Aim of the exercise
Find the word "Protection" in the listing. Copy out each line where it occurs.

Data supplied
--- START ---

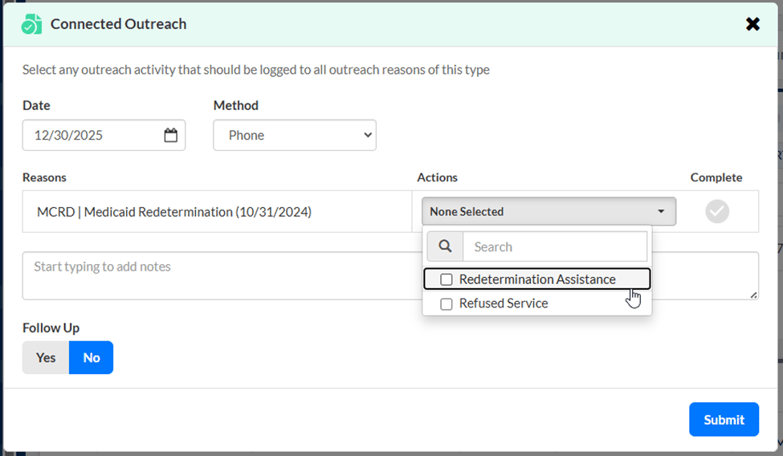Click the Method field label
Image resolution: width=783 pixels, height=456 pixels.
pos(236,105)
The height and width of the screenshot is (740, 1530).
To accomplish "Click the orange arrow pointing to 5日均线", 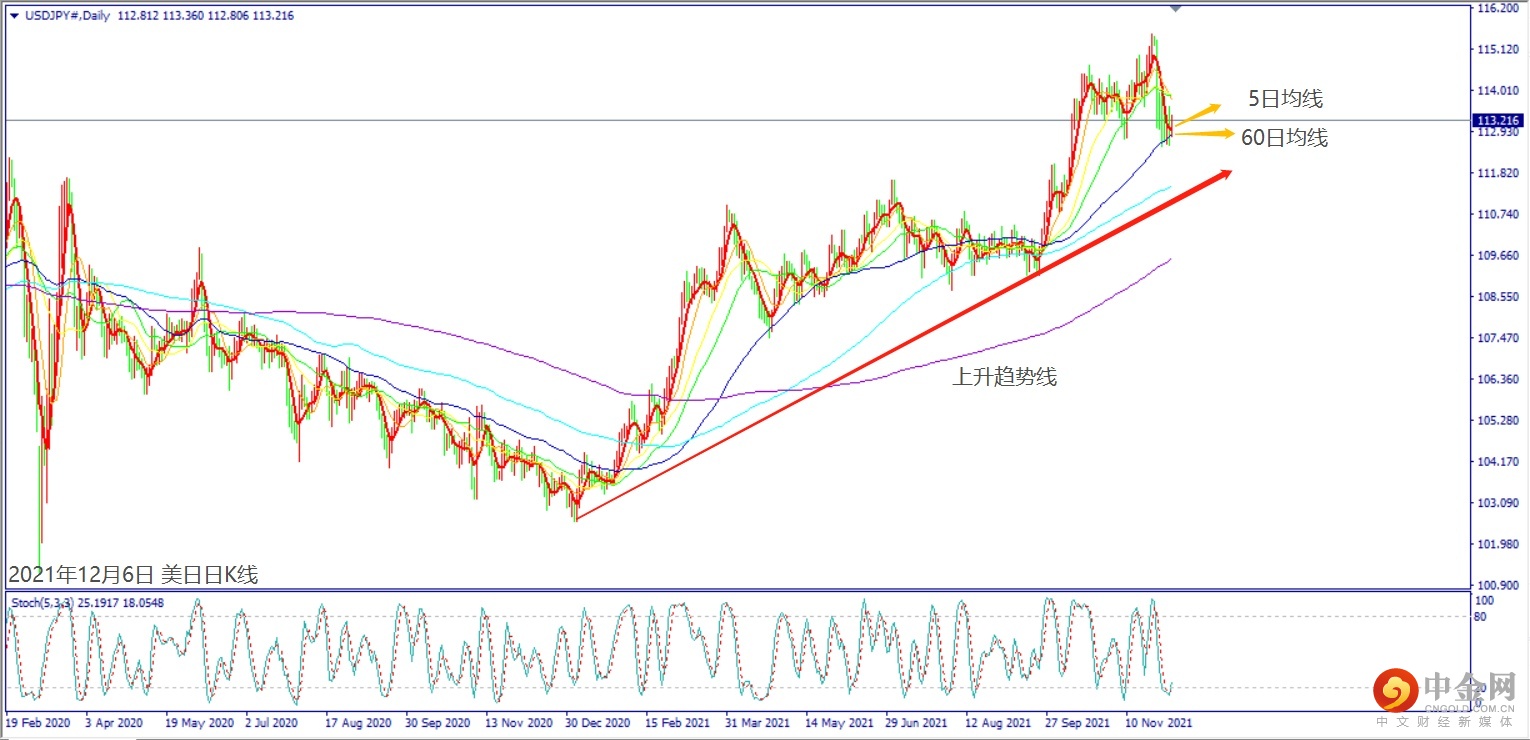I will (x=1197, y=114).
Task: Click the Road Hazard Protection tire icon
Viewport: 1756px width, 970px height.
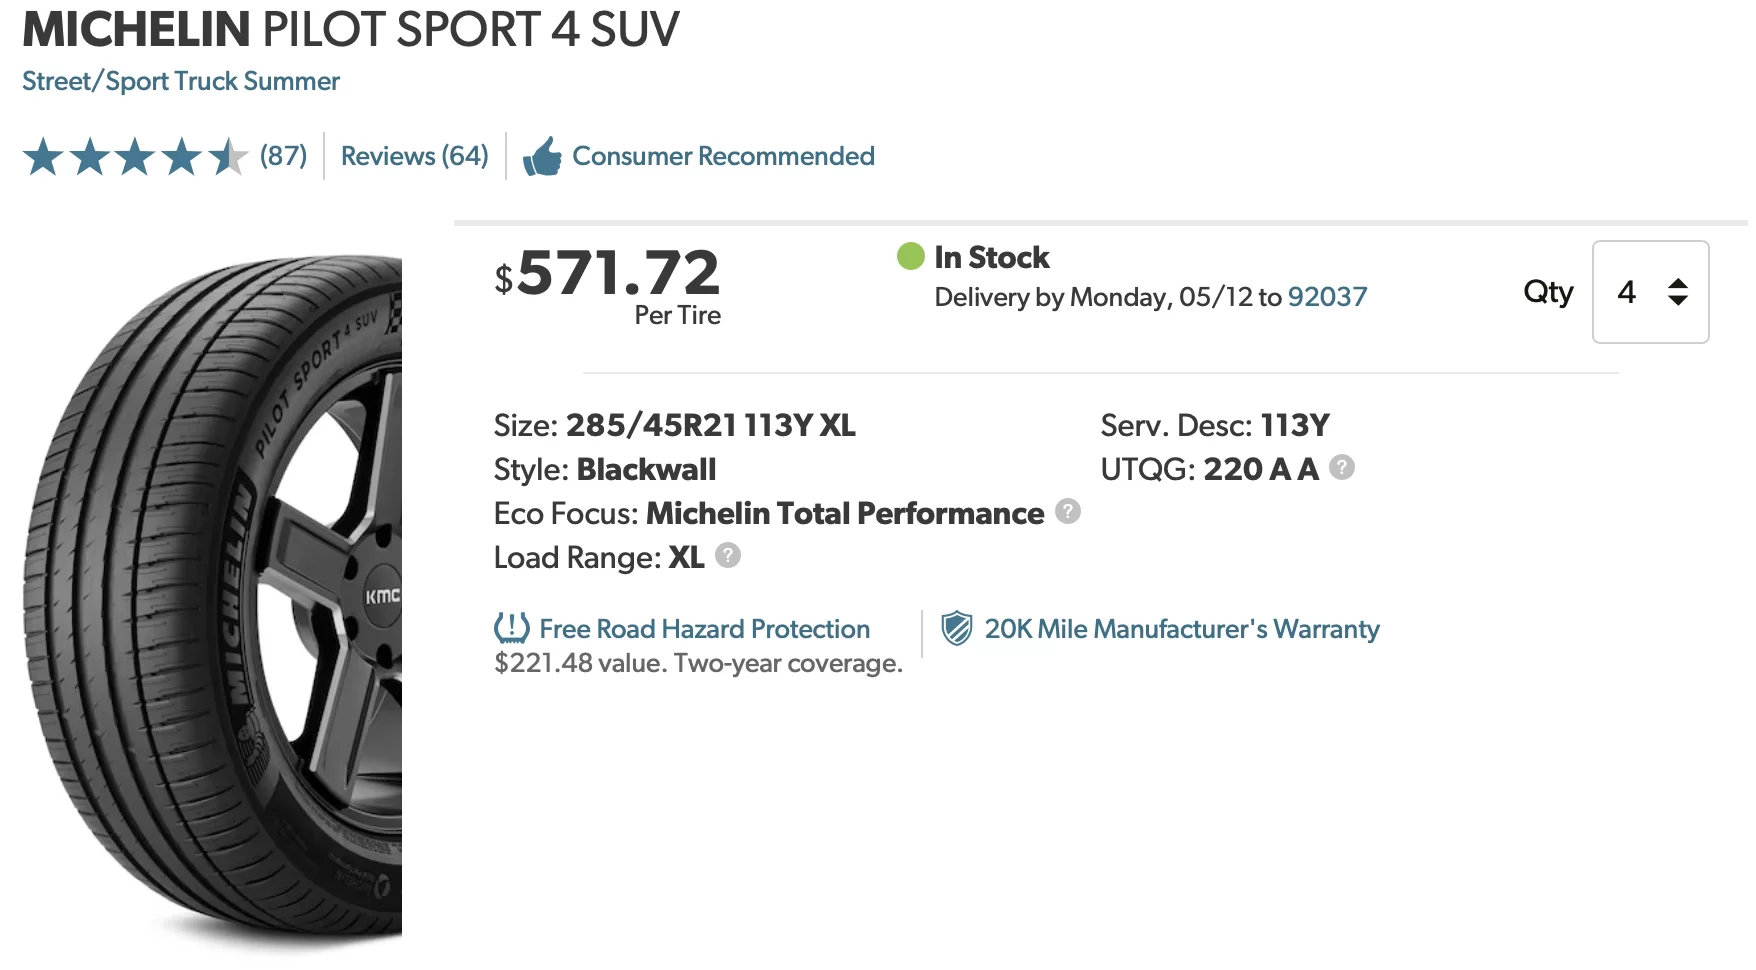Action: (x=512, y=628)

--- END ---
--- START ---

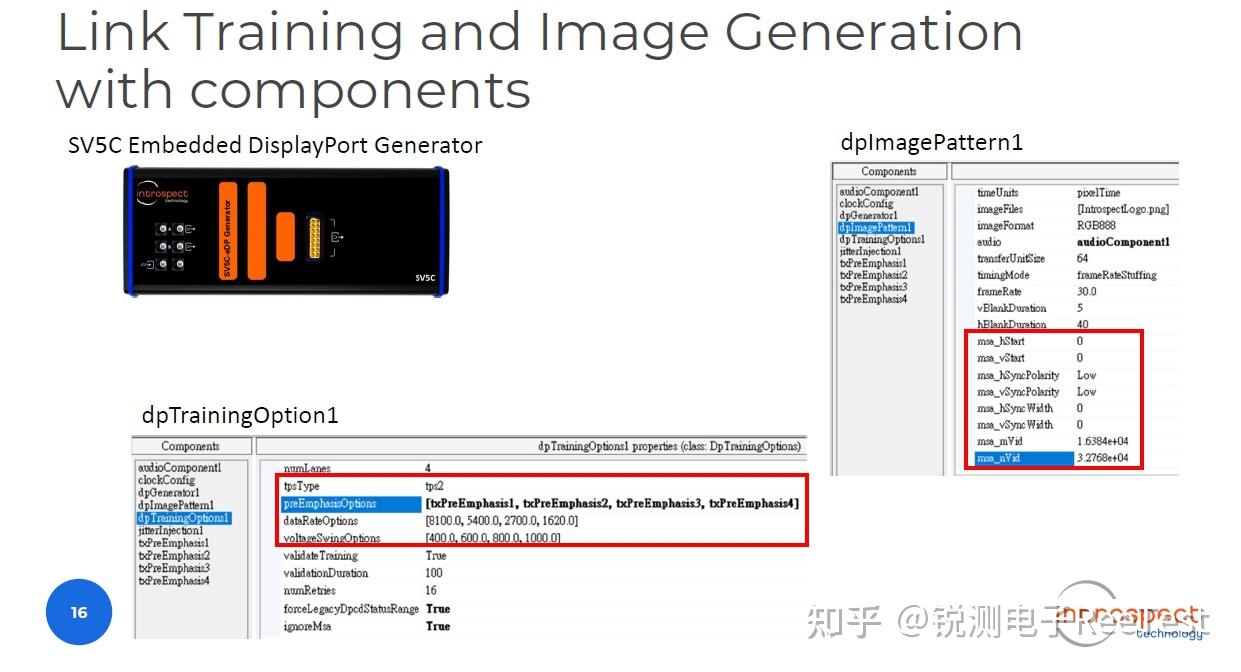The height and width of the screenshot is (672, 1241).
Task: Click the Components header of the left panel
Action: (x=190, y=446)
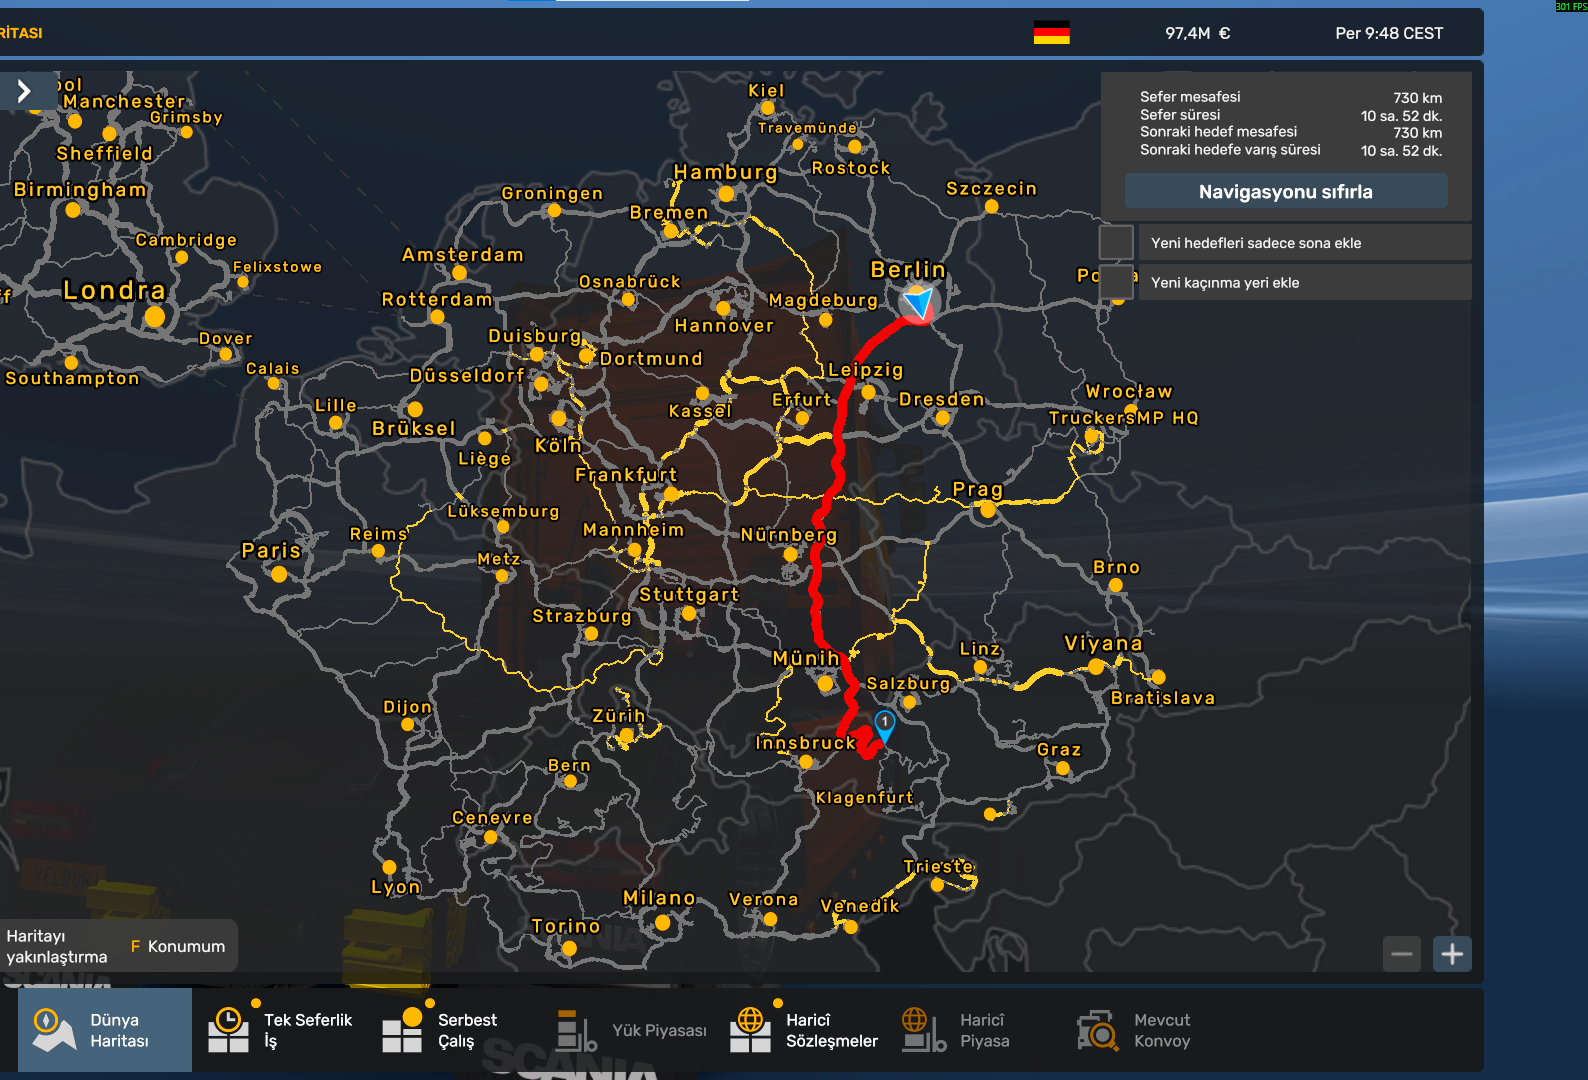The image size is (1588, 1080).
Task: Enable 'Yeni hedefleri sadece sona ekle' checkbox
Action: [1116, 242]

--- END ---
--- START ---

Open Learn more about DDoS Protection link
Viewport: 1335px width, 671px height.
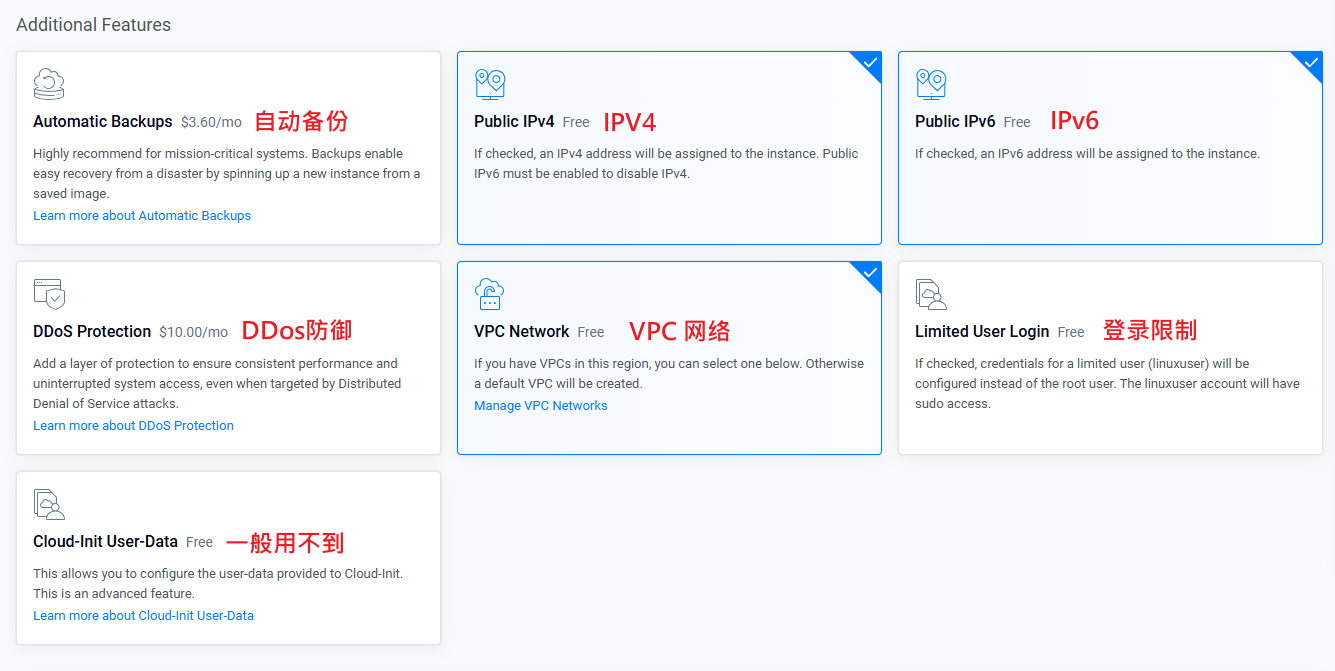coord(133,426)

--- END ---

Reply
Task: Click the Road Hazard Protection tire icon
Open Learn more about DDoS Protection link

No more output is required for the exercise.